Historic house in Pennsylvania, United States

Liberty Hall is an historic building in Quakertown, Bucks County, Pennsylvania, United States. Purchased by the borough of Quakertown in 1977, it was added to the National Register of Historic Places in 1978.

==History and architectural features==
Built in 1772 as the first permanent residence in Quakertown, this historic structure is a two-story, 15 ft by fifteen-foot building with one room per floor. It was built using native fieldstone and has a half gambrel roof. It represents a simple colonial Quaker style of design.

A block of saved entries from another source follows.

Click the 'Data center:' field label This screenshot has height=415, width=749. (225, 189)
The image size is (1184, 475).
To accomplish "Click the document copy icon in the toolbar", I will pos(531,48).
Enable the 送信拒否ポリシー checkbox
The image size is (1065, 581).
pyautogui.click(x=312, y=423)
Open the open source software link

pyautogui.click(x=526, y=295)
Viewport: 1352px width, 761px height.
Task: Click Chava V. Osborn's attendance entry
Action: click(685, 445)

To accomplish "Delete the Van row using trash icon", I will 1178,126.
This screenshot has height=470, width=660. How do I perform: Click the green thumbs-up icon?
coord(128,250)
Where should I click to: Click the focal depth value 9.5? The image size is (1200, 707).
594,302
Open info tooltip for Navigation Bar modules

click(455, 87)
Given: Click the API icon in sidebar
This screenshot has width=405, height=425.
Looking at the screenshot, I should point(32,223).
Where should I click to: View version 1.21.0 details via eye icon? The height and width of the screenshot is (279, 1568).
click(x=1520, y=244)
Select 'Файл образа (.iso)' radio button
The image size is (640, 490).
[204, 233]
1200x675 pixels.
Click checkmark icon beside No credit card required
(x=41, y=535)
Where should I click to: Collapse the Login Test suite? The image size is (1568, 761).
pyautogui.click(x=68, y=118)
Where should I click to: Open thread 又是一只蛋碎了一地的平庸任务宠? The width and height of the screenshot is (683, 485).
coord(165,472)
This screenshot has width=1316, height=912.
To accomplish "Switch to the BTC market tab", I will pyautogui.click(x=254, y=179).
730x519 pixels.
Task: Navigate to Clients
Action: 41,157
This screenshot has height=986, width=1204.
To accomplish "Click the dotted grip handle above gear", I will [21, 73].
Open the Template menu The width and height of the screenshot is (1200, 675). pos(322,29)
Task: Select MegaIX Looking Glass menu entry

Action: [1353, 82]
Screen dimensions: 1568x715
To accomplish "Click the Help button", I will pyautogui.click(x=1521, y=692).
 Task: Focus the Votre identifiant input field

The Liberty Bell is purported to have been hidden on the property overnight on its way to Allentown, Pennsylvania, United States. In 1777, the Continental Congress had decreed that the bell be moved before the British Army captured it and melted it down for ammunition. On the night of September 23, 1777, six days after the Liberty Bell was removed from Philadelphia, it was stored overnight behind Evan Foulke's house near The Red Lion Inn at the corner of Broad and Main Streets in Quakertown.

The next day it continued on its journey to Allentown, where it was hidden for the remainder of the Revolutionary War.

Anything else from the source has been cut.